Tu sous-estimes tous tes bienfaits pour moi. J’étais complètement honteux de mon corps, si informe, si malhabile, si ridicule. C'était toi qui me déshabillais avec douceur, caressant chaque centimètre découvert, retournant mes défauts et disgrâces en beautés que tu admirais, que tu chérissais. Tu m’as fait m’aimer. J’ai surpris la conversation avec ma mère. J’étais jaloux de toi, je peux te le dire, car elle t’accueillait avec plus de chaleur que moi. Pourtant, son amour est sans limites !

— Tu sais, Clément, depuis que tu fréquentes Joachim, il est plus beau, plus épanoui. Tu nous l’as transformé !

— Mais non, madame ! Il a toujours été comme ça ! Mais il se cachait. Moi, je l’ai trouvé beau le premier jour que je l’ai vu ! C’est vrai que pour l’aborder, c’était une autre paire de manches !

Alors que moi, je te trouvais beau de partout, parfait. Je n’étais pas le seul !

Tu te souviens de notre première fois ? Que nous avons été maladroits ! Entre notre envie et notre ignorance, quel désastre ! Ça a été douloureux ! Pourtant, il y avait tant de gentillesse, de prévenance, que cela a été merveilleux. Elle a scellé mon amour pour toi. Toi, uniquement toi, entièrement toi. J’ai senti que nous avions traversé ensemble le voile, que nous étions dorénavant pour toujours de l’autre côté. J’en étais fier, et si heureux. Cela m’a libéré. Je savais que ce serait difficile, mais le vivre avec toi, vivre pour toi méritait tous les efforts. Le plus beau, c’est que nous ayons pu nous connaitre tous les deux.

Je viens de passer la grille. Je n’aime pas ce moment, car tout revient.

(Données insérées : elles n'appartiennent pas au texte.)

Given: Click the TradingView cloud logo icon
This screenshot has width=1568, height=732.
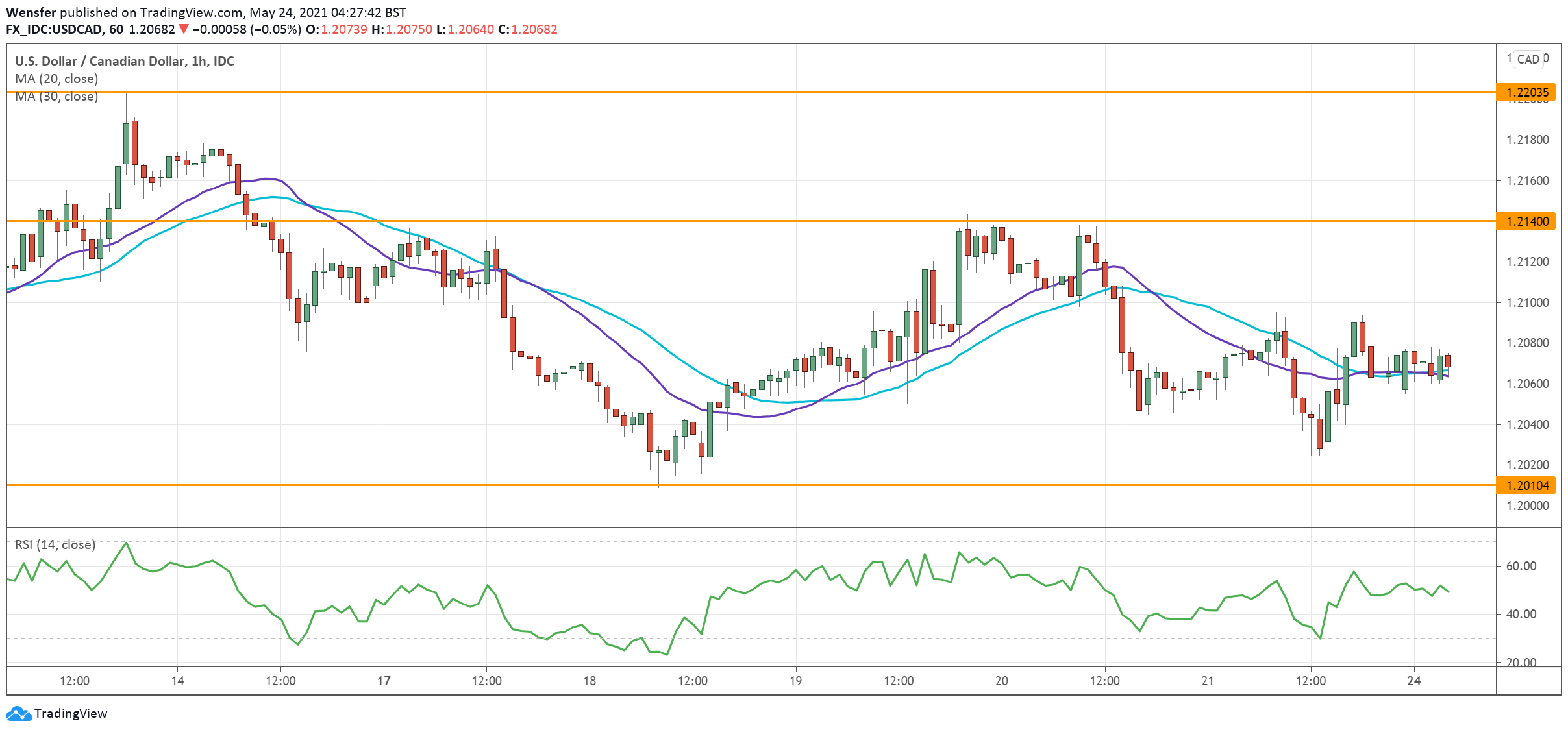Looking at the screenshot, I should tap(18, 714).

La nuit de ce début d’été était douce, arrivée sans que nous nous en apercevions, envolés dans notre bulle. Le square s’était calmé. Nous étions là depuis des heures, à parler de notre projet de vacances, si comblés de cette journée avec les résultats du bac. Tu avais eu une mention ! Tu m’en attribuais le mérite, car je t’avais aidé, disais-tu. Pourtant, tu avais simplement travaillé à côté de moi ! Choisir le même cursus n’était pas pour rester ensemble ! Nous avions tout en commun, les centres d’intérêt, les amusements, les plaisirs… sauf le sport, c’est vrai ! J’ai failli m’y mettre, pour te côtoyer suant dans les vestiaires, pour te voir heureux de la victoire. Je n’avais évidemment pas le niveau ! C’était grotesque, mais si drôle !

Dans la tiédeur de cette soirée, je me souviens de nos épaules et de nos têtes l’une contre l’autre, de ce moment de silence où seule la présence suffit, car on se sait dans le cœur de l’autre.

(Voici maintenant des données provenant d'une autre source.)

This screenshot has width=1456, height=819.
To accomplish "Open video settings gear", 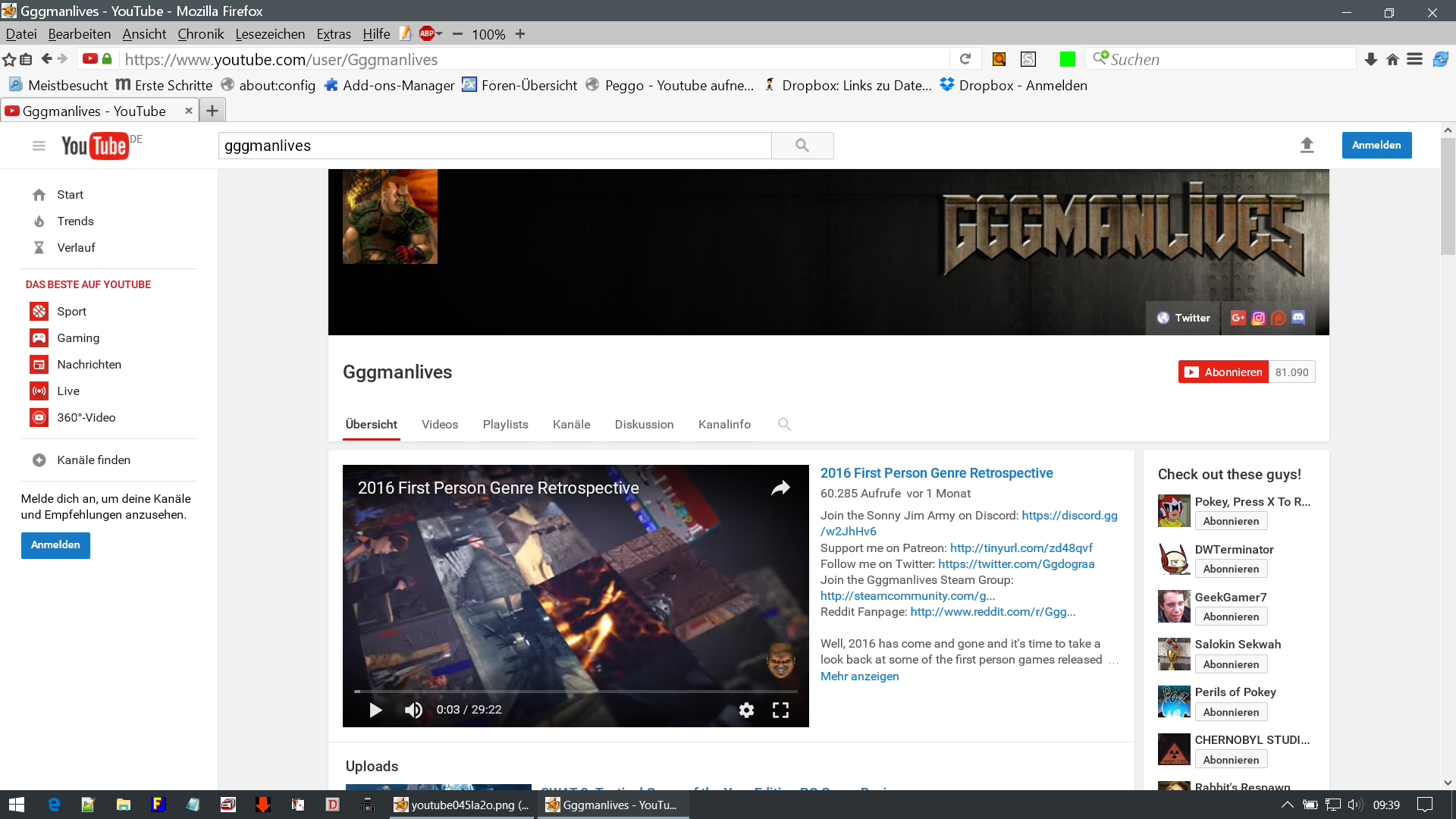I will tap(746, 710).
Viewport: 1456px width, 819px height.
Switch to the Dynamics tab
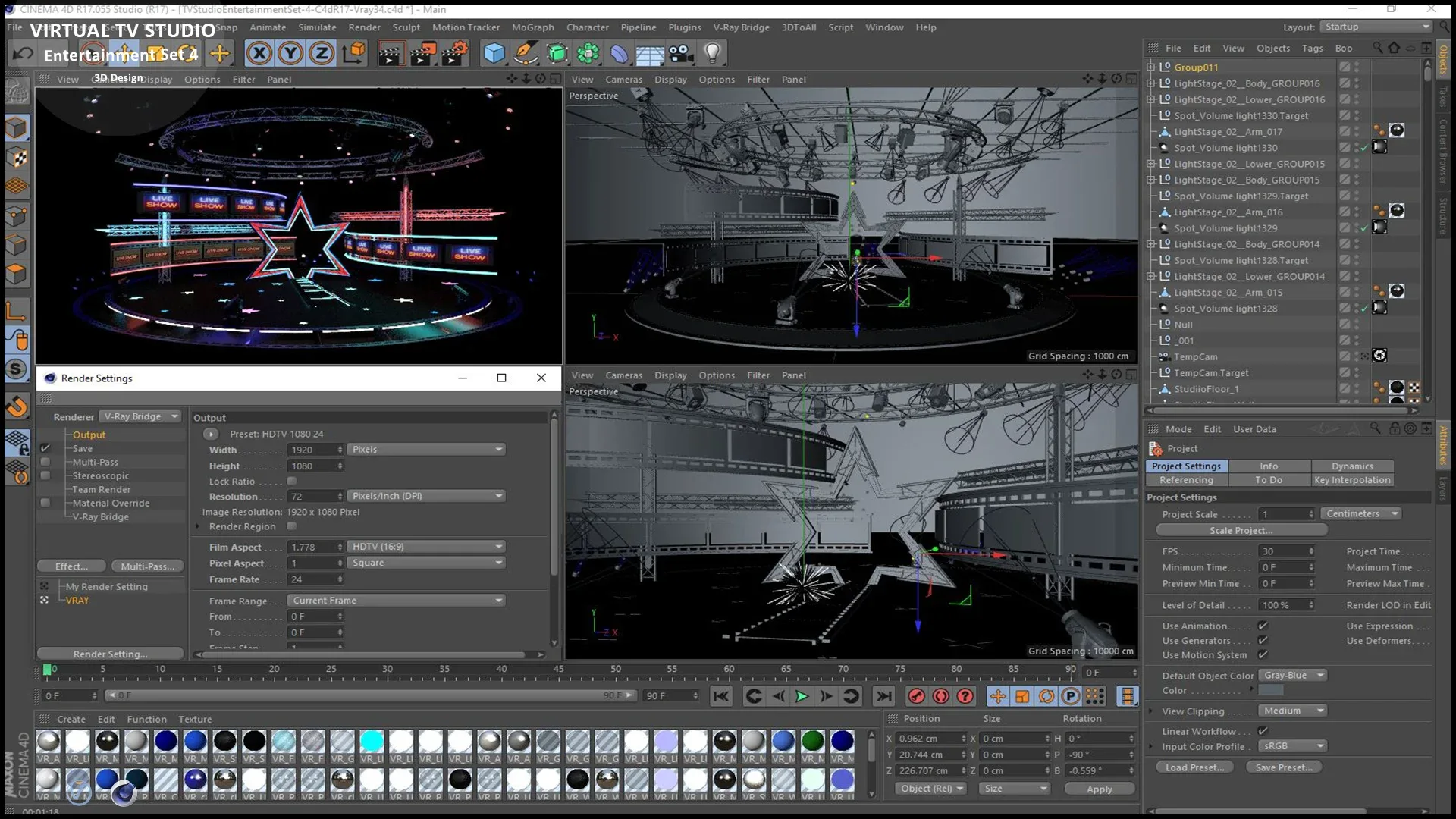[x=1352, y=466]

Quand ils se sont plantés devant nous, avec les premières insultes, nous sommes partis, négligeant cette haine incompréhensible, souhaitant préserver notre cocon. Tout est allé si rapidement ensuite.

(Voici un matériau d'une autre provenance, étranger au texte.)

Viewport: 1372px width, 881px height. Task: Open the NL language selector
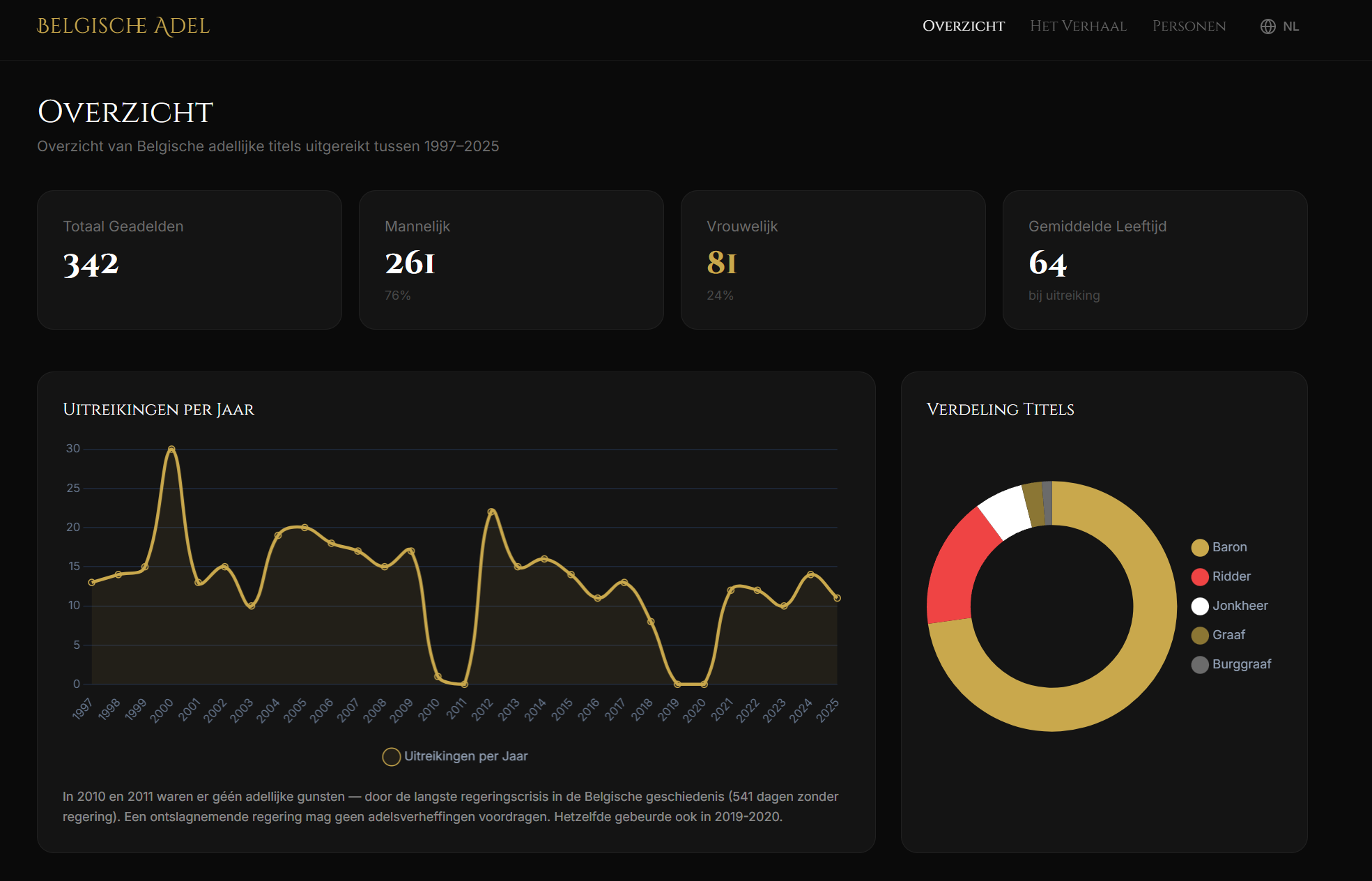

Je fus tiré en arrière. Un grand coup de poing dans le ventre m’écroula à terre. Je t’ai vu foncer dans le tas, la main gantée de fer qui te démolit le visage, ta chute en arrière, ton crâne qui frappa la bordure, ton rictus de souffrance qui me disait que c’était fini, les pieds lourdement chaussés qui te tapaient, s’acharnaient, alors que, déjà, tu ne réagissais plus. Mes cris qui alertèrent les passants, faisant fuir les agresseurs. Moi, penché sur toi, inconscient, dans le sang qui se répandait si vite, les appels au secours, l’attente, la si longue attente, les lumières des gyrophares, les pas qui couraient, des mains qui m’écartèrent doucement. Une blouse blanche courbée sur toi, des bras qui me soutenaient, un flic qui m’arracha un semblant de description. J’avais si peu vu, les yeux ravagés par l’horreur. Une phrase :

— C’est bon, il est stabilisé, on embarque !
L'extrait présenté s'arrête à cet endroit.